Method: Clinical data were collected retrospectively on 22 TA patients over an 11-year period. Data collected included the presence of lupus anticoagulant (LA) and immunoglobulin (Ig)G and IgM anticardiolipin antibody (aCL) titres. Adverse clinical outcomes included cerebrovascular accident (CVA), transient ischaemic attack (TIA), loss of vision, vascular lesions (carotid, femoral, renal, coronary, or other vessels) requiring stenting, angioplasty, or other surgical intervention, aortic valve replacement, end-stage renal failure or death.
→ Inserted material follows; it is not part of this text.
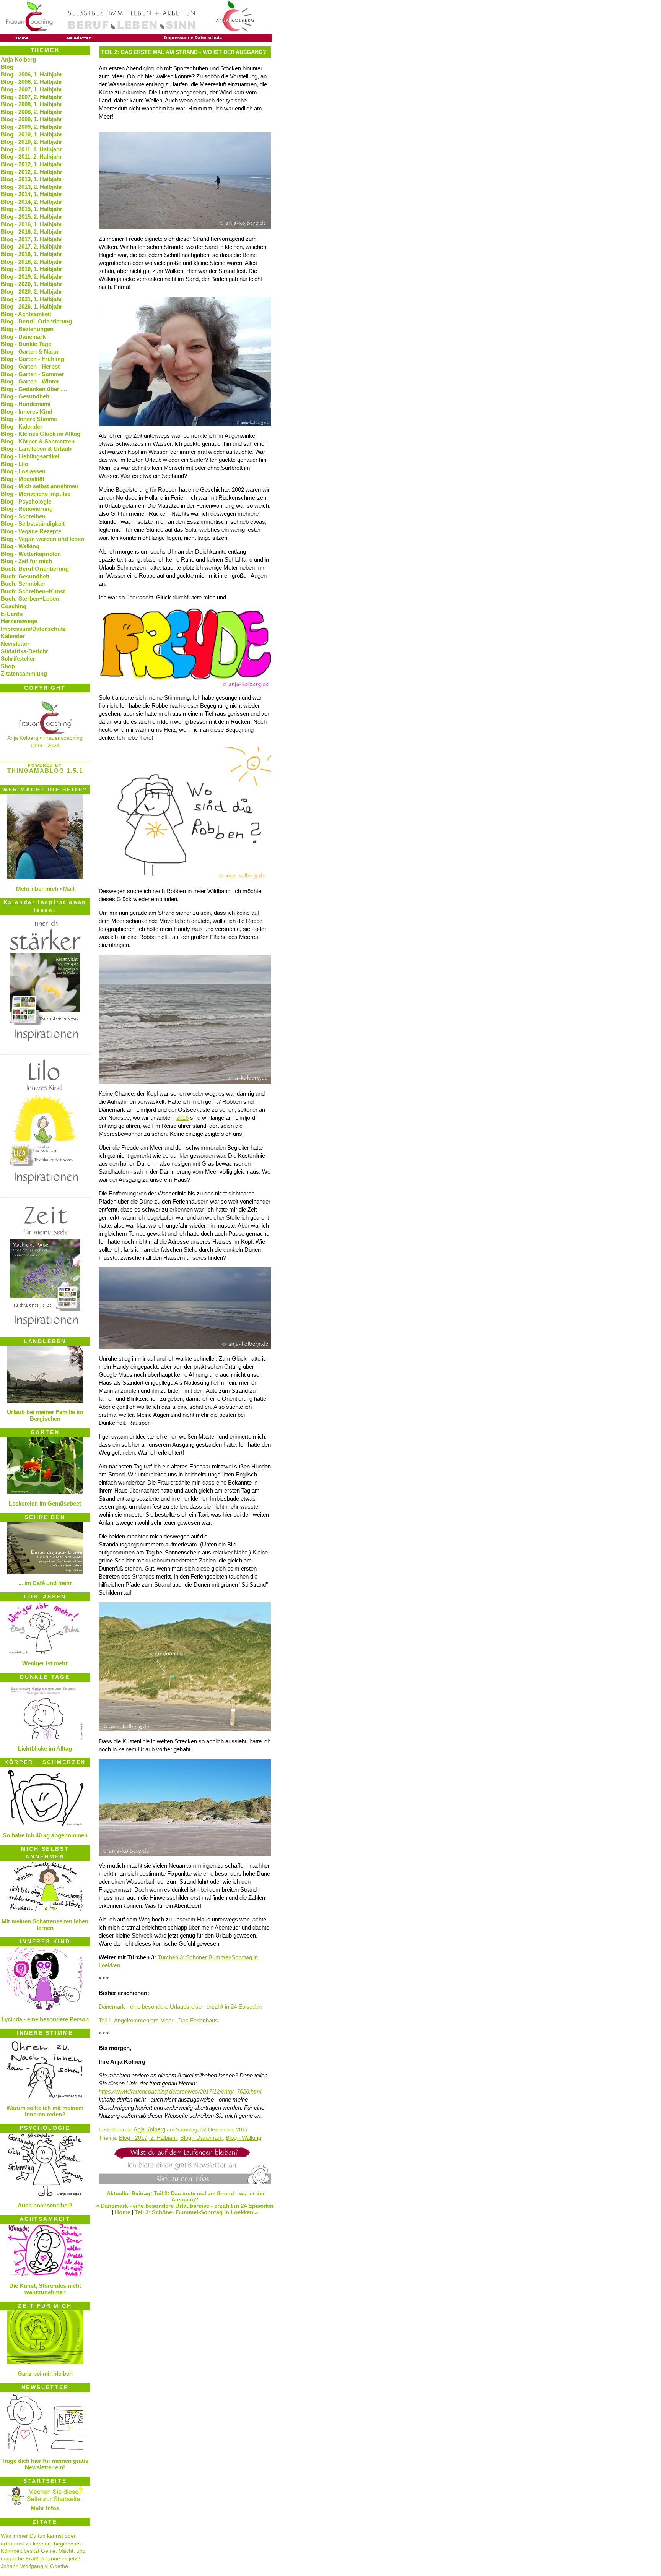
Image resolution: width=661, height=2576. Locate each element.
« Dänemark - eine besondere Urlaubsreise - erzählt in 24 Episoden (185, 2205)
Results: Persistently positive aPL or a concurrent diagnosis of antiphospholipid syndrome (APS) was found in 45% (n = 10) of TA patients while 55% (n = 12) had TA alone. LA was present in a significant proportion of TA patients with aPL (p = 0.002). Vascular complications occurred in 70% (n = 7) of TA patients with aPL and in 25% (n = 3) of TA patients without aPL (p = 0.035). LA was associated with a higher prevalence of vascular complications.
Conclusions: Persistently positive aPL are present in a significant proportion of TA patients. This study shows that vascular complications and need for intervention are more prevalent in TA patients with aPL, particularly those with LA. Prospective studies are needed to determine the long term prognosis in such patients.